Stations affected: Ayer, Shirley, N. Leominster (mini-highs if/when all upgraded to ADA). Fitchburg (existing passing tracks). Wachusett (to be built on turnout w/passing tracks).
-- Western Route: Lowell Jct., Andover-Portland (MBTA and Amtrak).
Stations affected: Ballardvale, Andover, Bradford, Haverhill (mini-highs). Lawrence (existing passing tracks). Plus all Downeaster stops through Old Orchard Beach.
-- Wildcat Branch: all, Wilmington-Wilmington Jct.
No stations. Salem St. a former stop still owned by T; would have to be mini-high or turnout if rebuilt.
-- NH Mainline: all, Somerville-Lowell-Concord, NH.
Stations affected: all. Anderson RTC, Lowell (existing passing tracks). All others (mini-highs or non-ADA to-be-upgraded to mini-high)

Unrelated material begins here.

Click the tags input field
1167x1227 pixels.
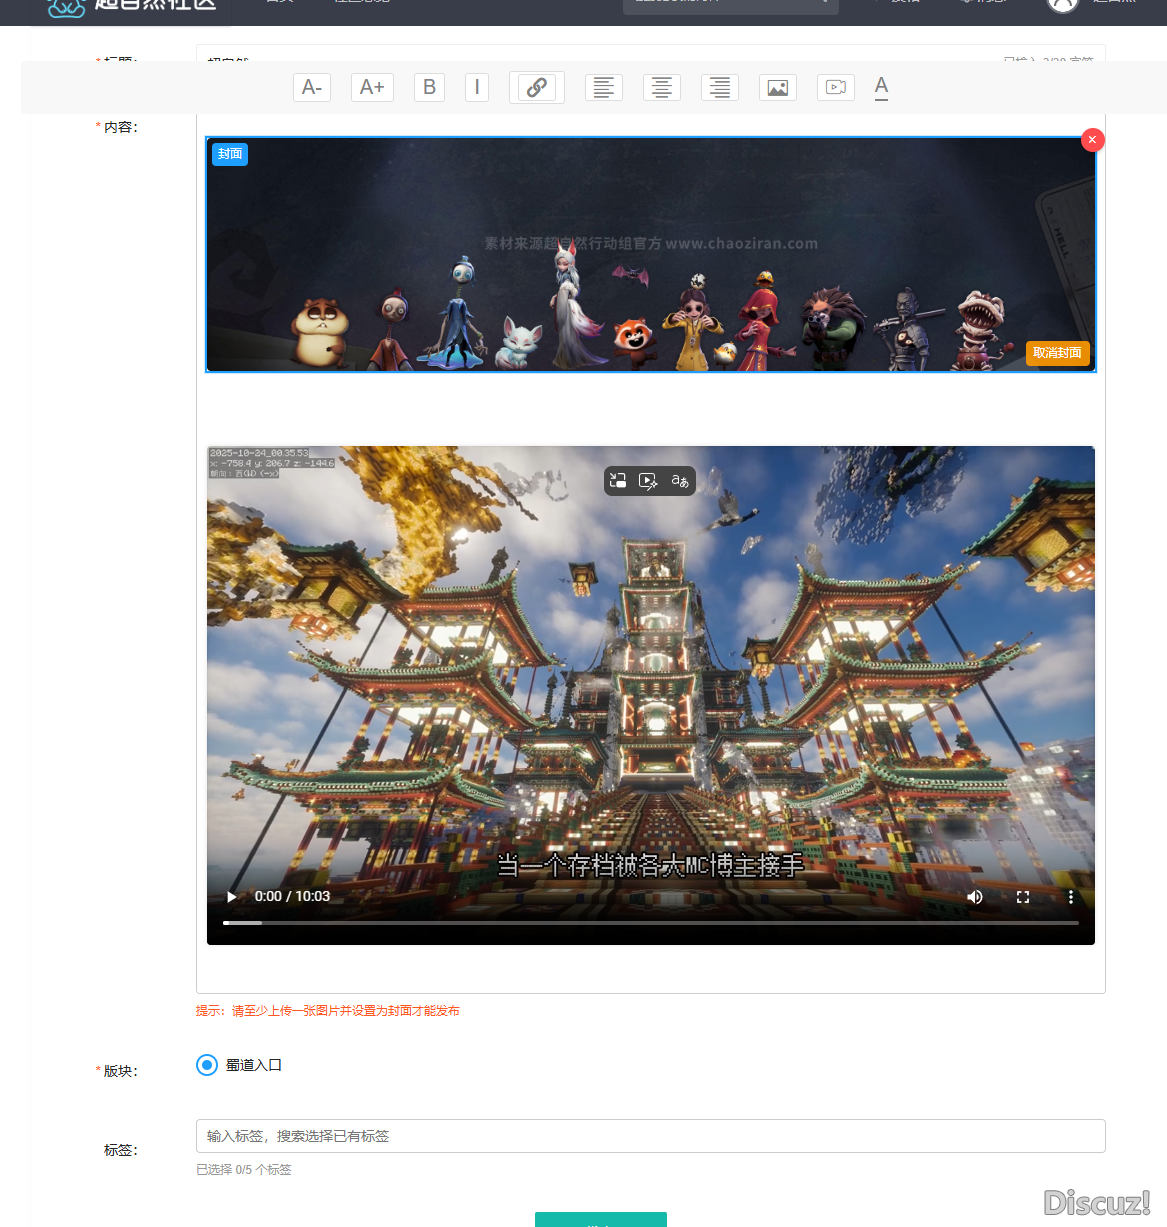point(650,1136)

-- Franklin Line, Walpole Jct.-Readville Yard
Stations affected: Endicott, Dedham Corporate, Islington, Norwood Depot, Norwood Central, Windsor Gardens, Plimptonville (all mini-highs or future mini-highs when ADA'd). Walpole (passing track on NE leg of wye). Fairmount Line Readville platform to be relocated a couple hundred feet north when it goes full-high so the freights turn out away from the station (Franklin-side Readville platforms have no freight).
-- NEC: Mansfield Jct.-Attleboro Jct. only
Stations affected: Mansfield (mini-high), Attleboro (passing tracks). Attleboro can go full-high with no track changes. Amtrak's plans call for installing a passing track at Mansfield, so that installation would happen in tandem with full-high platforms.
-- Framingham Secondary: all
Stations affected: Foxboro (current mini-high; proposed passing track)
-- Middleboro Secondary: all, Attleboro Jct.-Middleboro Yard
Stations affected: Taunton Depot stop on South Coast Rail (proposed passing track)
-- NEC, Boston Switch in Central Falls, RI-Davisville, RI
Stations affected: Providence, T.F. Green, Wickford Jct. (existing passing tracks, including when future 2nd platforms installed @ Green/Wickford). All proposed RIDOT infill stations (to have passing tracks).
-- Eastern Route, Somerville-Everett Jct. (i.e. Everett Terminal turnout )
(No stations, too short a distance on Everett side of bridge for any possibility of stations)
That's it. The Worcester Line inside Framingham is fair game for full-highs now at the 3 Newtons, 3 Wellesleys, and 2 Naticks now that the freights have vacated Beacon Park; CSX's Everett Terminal daily produce train does not use oversize cars. The Franklin Line from Walpole to Forge Park will no longer have any freight by year's end when CSX turns the Milford Branch over to Grafton & Upton RR; Norfolk, Franklin, Forge Park now fair game for full-highs. And in many other cases there's adequate room for passing tracks should they want to pursue a full-high reconfiguration should they ever want to pursue it:
-- Framingham (room for passing track along the wye immediately behind the platform)
-- Ayer (potential for center island full-high if 4th track added on south/wye side)
-- Bradford (potential when layover yard is relocated north to shift the platforms onto layover yard space and turn 1 or both mainline tracks into freight/Downeaster passing tracks)
-- Wilmington (both platforms shifted to south side of bridge abutments creates full room for center passing track)
-- West Medford (room to spread out and drop center passing track)
-- Norwood Central (room on ex- tri-track space to spread out and drop center passing track).